DE: Strangely, I think I was inspired by low sci-fi. I was thinking a lot about the 1970s Westworld, Especially the Yul Brenner character. And also Logan’s Run from 1976. I was thinking of Box, that charming, clunky killer robot. Those were pretty big inspirations in terms of some of the shots and references I brought.
VM: I really liked the look of Fleegle, Bingo, Drooper, and Snorky. There’s a little bit more detail but it still has that nostalgic flair.
DE: Warner Bros. still had the original costumes. They sent in the original costumes and we duplicated them to make our own. We had the original design which was incredible!
The only thing that really changed was Snorky. Snorky from the original series had two different looks. There was 1968 Snorky and 1969 Snorky, which was a different design. Snorky changed in the ‘80s and ‘90s. I tried to take my favorite parts of every design to make our version of Snorky [laughs]! Harley bonds with Snorky. I really wanted to make sure Snorky was huggable in some kind of way! [Laughs]
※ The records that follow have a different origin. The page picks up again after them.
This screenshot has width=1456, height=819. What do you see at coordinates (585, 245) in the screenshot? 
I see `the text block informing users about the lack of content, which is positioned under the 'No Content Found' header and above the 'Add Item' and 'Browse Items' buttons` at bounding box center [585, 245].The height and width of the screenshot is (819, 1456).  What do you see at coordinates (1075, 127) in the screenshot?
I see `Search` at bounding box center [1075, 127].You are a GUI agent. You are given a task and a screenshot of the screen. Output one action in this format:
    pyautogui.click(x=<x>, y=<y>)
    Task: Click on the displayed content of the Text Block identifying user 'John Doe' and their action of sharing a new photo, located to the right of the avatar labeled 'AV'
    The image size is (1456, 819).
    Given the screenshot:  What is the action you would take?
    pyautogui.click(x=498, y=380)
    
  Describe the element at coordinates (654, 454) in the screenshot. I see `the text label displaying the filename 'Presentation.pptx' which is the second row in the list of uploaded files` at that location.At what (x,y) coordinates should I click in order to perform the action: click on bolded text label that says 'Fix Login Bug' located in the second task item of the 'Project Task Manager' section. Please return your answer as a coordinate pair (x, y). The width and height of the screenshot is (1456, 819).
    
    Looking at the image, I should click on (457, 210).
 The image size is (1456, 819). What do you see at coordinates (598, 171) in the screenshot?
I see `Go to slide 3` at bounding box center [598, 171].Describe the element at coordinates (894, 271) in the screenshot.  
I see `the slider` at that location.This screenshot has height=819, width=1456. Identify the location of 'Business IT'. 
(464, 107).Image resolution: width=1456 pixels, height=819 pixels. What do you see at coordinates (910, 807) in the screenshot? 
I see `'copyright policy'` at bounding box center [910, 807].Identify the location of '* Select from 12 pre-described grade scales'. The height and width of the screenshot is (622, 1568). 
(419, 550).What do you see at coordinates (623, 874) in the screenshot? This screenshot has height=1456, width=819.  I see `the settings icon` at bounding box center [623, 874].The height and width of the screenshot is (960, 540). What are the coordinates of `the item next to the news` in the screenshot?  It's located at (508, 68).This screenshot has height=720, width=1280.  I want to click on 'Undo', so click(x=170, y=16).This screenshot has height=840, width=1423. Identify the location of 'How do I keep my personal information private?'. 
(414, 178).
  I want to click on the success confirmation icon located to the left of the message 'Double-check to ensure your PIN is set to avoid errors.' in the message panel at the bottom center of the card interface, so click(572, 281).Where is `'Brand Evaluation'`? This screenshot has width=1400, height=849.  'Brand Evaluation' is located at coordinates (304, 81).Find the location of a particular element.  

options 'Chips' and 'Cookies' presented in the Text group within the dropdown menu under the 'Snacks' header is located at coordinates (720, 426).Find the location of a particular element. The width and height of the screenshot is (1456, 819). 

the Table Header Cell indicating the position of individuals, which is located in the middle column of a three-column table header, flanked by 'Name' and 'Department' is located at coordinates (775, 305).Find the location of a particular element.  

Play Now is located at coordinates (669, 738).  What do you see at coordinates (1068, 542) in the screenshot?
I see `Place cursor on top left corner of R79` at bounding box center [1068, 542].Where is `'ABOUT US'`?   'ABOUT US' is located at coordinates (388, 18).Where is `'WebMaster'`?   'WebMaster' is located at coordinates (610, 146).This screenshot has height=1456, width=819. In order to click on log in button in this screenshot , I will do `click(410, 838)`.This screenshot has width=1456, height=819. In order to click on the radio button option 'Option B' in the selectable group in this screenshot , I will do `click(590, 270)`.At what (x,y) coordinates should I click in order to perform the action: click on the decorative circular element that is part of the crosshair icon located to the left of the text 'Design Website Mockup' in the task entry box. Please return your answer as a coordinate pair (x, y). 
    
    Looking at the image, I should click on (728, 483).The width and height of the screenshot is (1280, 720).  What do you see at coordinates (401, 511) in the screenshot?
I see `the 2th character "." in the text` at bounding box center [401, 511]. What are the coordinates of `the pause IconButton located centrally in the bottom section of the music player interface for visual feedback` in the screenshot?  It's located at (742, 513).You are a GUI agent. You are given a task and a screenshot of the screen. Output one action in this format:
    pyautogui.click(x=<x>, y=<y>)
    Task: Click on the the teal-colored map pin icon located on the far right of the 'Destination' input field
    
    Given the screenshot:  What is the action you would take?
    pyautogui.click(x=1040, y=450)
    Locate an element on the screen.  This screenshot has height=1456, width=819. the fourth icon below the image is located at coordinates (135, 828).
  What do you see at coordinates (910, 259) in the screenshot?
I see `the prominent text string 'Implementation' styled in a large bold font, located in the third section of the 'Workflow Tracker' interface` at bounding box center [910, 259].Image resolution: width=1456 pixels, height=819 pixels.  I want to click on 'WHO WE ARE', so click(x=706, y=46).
VM: How did The Banana Splits Movie change you as a filmmaker?
DE: It was a lot of firsts for me. It was the first time I shot in South Africa. I wasn’t sure how the process was going to go. I’m traveling halfway around the world to shoot with crew I never met. I shoot with the same people in Canada. It actually turned out amazing! It was the beginning of a long-term collaboration with my cinematographer and production designer. I ended up working with them again recently on the new SYFY series, Vagrant Queen. I developed relationships with excellent filmmakers and the crew there.
VM: What are you working on now?
DE: I just finished some episodes of Vagrant Queen, which is coming in 2020. And now, I’m writing some new screenplays. I’ve got a couple of horror ideas that I’m really expected about! I just gotta sit down and finish writing those scripts. And hopefully get to shoot those early next year.
The Banana Splits Movie premieres on SYFY this Saturday, October 12th, 2019 at 9/8c.